**Exercise:** As the answer, set down the lines below from the one containing "Task: Open Krissy's profile picture" through the one containing "Task: Vote for 俄罗斯 in the poll", exactly and inclusively, and no others.

**Data supplied:**
"""

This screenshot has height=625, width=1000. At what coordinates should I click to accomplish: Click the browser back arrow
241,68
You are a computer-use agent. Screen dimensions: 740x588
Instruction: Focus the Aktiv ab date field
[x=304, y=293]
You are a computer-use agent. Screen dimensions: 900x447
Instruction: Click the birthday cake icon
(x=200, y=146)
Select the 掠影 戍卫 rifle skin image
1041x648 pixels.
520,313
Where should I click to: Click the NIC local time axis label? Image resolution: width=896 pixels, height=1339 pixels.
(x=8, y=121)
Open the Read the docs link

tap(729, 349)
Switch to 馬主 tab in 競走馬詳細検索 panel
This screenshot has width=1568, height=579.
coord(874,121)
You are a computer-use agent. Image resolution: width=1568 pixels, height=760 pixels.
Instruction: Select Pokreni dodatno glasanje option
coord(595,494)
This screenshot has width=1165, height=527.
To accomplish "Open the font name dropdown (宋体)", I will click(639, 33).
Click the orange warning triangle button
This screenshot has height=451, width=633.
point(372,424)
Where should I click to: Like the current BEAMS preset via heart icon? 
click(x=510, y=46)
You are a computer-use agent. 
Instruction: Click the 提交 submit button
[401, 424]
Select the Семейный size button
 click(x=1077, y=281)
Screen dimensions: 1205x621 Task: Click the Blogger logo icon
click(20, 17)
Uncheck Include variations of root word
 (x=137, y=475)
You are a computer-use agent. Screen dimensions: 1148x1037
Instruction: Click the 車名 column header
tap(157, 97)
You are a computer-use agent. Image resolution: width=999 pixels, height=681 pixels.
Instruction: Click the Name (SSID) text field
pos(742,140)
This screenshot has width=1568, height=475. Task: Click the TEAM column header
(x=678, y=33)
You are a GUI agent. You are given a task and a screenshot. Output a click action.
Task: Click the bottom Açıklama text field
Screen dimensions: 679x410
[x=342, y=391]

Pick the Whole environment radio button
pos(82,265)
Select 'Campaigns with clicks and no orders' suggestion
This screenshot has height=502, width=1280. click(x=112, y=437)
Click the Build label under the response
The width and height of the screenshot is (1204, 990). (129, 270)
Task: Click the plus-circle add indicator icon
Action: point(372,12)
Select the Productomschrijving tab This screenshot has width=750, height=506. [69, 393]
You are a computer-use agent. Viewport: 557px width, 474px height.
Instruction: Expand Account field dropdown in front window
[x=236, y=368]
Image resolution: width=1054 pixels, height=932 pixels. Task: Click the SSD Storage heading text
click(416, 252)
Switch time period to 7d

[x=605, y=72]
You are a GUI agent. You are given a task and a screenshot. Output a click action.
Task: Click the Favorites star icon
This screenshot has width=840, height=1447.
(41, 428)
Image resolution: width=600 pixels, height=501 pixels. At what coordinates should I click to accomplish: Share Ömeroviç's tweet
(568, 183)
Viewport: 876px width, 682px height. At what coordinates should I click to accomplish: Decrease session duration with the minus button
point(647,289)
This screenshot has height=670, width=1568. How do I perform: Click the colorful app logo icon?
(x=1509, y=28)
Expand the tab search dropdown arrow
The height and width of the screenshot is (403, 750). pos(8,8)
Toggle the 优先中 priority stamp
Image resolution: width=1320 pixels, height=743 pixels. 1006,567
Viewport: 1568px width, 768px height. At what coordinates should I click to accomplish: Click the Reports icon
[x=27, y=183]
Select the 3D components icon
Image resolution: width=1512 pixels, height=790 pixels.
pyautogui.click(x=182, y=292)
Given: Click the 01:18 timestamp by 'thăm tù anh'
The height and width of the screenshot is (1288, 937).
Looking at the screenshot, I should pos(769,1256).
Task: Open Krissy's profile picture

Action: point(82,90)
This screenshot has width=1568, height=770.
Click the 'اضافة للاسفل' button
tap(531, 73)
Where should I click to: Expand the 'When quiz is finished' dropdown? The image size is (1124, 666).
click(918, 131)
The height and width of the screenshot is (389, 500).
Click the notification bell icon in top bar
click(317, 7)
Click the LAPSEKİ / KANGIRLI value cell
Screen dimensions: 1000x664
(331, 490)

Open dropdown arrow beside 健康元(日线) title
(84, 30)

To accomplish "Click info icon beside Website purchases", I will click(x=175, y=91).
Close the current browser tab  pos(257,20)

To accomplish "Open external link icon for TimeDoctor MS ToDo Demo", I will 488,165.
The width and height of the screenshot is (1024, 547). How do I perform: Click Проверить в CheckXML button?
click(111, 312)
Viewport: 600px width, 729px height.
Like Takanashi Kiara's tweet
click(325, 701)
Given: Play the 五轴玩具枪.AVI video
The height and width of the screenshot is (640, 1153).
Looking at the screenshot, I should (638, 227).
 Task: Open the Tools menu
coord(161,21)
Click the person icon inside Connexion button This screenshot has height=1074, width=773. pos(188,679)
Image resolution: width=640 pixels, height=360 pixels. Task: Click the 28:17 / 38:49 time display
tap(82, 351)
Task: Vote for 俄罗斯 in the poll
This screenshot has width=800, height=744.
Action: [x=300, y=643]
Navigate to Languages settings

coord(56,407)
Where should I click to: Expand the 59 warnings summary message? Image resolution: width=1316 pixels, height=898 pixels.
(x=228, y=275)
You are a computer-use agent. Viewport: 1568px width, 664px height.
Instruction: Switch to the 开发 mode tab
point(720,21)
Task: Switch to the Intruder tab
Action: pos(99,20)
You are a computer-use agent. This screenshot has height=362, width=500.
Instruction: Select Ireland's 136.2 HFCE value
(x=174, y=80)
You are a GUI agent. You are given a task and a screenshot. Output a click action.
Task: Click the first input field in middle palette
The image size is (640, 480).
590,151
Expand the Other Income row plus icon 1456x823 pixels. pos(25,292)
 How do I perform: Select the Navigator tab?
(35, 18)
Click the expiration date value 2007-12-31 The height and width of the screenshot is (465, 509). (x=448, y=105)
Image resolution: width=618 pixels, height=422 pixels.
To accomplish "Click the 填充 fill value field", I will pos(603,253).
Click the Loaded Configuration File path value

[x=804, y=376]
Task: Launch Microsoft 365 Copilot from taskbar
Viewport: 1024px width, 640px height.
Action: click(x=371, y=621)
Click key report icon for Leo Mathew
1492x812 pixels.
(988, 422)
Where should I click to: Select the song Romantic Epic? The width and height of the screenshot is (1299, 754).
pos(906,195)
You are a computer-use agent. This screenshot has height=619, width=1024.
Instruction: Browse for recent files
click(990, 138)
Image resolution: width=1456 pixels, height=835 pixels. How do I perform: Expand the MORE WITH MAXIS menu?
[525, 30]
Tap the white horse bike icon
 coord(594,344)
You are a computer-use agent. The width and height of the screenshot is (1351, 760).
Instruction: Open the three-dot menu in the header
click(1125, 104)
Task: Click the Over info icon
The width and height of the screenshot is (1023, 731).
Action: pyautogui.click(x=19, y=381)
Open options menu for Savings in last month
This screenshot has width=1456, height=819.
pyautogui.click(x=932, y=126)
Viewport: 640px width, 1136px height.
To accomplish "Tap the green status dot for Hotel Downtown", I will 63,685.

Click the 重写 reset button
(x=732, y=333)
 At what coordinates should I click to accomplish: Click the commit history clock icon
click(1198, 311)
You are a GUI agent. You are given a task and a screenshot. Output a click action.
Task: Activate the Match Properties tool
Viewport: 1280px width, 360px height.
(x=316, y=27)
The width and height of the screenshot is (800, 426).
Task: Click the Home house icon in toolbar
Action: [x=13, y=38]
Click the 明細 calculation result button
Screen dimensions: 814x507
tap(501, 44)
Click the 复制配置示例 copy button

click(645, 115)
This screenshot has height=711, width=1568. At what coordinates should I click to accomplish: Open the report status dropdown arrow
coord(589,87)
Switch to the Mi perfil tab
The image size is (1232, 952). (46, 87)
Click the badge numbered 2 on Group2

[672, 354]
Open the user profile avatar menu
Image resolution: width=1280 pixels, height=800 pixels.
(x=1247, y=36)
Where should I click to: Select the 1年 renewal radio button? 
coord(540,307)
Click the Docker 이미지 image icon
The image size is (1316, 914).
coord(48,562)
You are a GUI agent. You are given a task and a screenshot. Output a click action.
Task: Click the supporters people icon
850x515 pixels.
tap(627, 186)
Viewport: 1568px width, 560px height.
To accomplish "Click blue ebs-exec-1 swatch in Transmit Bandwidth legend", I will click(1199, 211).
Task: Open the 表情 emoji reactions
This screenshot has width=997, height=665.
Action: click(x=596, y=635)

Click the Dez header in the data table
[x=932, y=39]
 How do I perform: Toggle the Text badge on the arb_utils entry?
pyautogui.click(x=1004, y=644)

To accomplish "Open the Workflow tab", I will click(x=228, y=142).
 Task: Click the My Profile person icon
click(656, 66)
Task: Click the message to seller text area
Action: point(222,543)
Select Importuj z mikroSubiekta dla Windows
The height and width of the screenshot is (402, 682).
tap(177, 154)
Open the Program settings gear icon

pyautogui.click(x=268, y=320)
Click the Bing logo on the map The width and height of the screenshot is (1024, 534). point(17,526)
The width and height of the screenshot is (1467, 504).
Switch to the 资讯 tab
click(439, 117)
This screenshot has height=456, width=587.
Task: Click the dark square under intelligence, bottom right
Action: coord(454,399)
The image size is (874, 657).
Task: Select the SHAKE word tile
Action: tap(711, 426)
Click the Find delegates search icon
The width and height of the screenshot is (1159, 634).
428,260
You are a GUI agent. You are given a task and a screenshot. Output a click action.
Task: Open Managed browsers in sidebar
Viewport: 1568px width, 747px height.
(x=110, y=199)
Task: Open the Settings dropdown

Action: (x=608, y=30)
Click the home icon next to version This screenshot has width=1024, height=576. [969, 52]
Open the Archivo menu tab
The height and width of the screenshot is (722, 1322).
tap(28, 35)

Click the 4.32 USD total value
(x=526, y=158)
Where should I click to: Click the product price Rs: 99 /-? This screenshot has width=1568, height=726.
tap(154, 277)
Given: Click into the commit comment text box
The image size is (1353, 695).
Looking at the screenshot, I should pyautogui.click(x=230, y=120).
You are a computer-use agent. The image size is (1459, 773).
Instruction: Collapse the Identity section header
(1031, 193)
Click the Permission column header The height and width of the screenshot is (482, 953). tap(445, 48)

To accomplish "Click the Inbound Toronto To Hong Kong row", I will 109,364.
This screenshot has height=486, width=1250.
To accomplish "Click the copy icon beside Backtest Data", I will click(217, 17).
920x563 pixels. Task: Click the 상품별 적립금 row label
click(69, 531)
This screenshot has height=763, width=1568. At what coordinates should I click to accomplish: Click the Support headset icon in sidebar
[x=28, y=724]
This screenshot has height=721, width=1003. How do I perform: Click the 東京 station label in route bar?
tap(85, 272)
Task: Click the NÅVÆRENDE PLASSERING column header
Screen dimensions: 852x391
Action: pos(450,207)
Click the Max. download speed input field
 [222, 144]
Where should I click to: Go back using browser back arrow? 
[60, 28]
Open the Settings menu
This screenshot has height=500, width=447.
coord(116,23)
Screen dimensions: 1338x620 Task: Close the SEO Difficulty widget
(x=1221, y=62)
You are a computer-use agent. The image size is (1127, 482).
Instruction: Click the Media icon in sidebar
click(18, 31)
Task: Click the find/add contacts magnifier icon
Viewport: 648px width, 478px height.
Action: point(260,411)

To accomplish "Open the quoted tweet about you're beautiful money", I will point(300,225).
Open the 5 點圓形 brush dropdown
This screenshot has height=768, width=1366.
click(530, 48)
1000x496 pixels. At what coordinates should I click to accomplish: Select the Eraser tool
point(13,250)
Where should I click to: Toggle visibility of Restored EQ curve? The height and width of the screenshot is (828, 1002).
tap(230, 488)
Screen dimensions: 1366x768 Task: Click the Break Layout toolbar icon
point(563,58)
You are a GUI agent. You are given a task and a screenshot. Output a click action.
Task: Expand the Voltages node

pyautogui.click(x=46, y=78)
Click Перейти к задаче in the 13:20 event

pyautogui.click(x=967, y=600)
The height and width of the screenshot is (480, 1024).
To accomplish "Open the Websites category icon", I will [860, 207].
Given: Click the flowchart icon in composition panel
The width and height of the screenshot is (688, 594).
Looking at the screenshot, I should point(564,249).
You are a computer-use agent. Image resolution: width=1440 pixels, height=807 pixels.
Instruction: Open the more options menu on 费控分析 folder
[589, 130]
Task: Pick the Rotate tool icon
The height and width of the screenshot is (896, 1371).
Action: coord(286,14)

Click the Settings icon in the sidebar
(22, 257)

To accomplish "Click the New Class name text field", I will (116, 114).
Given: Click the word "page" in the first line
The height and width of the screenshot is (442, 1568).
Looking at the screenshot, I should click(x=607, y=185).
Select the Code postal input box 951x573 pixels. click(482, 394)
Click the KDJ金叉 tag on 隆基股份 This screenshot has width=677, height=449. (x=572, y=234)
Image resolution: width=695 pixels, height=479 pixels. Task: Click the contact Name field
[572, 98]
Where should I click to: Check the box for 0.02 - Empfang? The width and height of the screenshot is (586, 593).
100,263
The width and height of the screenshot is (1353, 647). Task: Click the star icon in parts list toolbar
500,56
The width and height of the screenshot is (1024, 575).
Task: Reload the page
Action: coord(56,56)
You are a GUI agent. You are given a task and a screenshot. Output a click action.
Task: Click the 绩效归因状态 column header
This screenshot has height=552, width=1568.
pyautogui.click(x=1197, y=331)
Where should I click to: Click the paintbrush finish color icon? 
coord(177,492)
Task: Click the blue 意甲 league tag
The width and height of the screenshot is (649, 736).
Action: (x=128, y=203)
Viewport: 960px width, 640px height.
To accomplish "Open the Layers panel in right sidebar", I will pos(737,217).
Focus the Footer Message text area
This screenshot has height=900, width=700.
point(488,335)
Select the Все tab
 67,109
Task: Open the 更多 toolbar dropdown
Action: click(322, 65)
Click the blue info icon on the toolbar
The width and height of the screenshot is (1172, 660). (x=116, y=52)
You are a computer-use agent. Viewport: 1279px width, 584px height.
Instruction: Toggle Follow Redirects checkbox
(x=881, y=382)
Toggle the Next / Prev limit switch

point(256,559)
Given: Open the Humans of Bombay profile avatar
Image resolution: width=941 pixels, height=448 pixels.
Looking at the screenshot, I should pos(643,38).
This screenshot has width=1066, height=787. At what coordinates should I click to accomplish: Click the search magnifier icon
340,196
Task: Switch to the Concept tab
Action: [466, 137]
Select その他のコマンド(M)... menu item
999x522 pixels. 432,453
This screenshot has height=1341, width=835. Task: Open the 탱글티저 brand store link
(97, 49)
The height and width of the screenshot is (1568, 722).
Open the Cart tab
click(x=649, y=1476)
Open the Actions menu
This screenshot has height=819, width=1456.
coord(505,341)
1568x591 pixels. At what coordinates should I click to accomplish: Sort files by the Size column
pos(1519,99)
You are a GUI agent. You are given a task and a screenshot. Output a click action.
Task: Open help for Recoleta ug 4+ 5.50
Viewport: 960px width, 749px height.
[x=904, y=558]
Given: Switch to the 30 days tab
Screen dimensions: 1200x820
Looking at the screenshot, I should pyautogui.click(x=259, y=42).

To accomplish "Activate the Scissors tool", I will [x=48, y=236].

"""

**Reply:**
Task: Open Krissy's profile picture

Action: point(82,90)
This screenshot has width=1568, height=770.
Click the 'اضافة للاسفل' button
tap(531, 73)
Where should I click to: Expand the 'When quiz is finished' dropdown? The image size is (1124, 666).
click(918, 131)
The height and width of the screenshot is (389, 500).
Click the notification bell icon in top bar
click(317, 7)
Click the LAPSEKİ / KANGIRLI value cell
Screen dimensions: 1000x664
(331, 490)

Open dropdown arrow beside 健康元(日线) title
(84, 30)

To accomplish "Click info icon beside Website purchases", I will click(x=175, y=91).
Close the current browser tab  pos(257,20)

To accomplish "Open external link icon for TimeDoctor MS ToDo Demo", I will 488,165.
The width and height of the screenshot is (1024, 547). How do I perform: Click Проверить в CheckXML button?
click(111, 312)
Viewport: 600px width, 729px height.
Like Takanashi Kiara's tweet
click(325, 701)
Given: Play the 五轴玩具枪.AVI video
The height and width of the screenshot is (640, 1153).
Looking at the screenshot, I should (638, 227).
 Task: Open the Tools menu
coord(161,21)
Click the person icon inside Connexion button This screenshot has height=1074, width=773. pos(188,679)
Image resolution: width=640 pixels, height=360 pixels. Task: Click the 28:17 / 38:49 time display
tap(82, 351)
Task: Vote for 俄罗斯 in the poll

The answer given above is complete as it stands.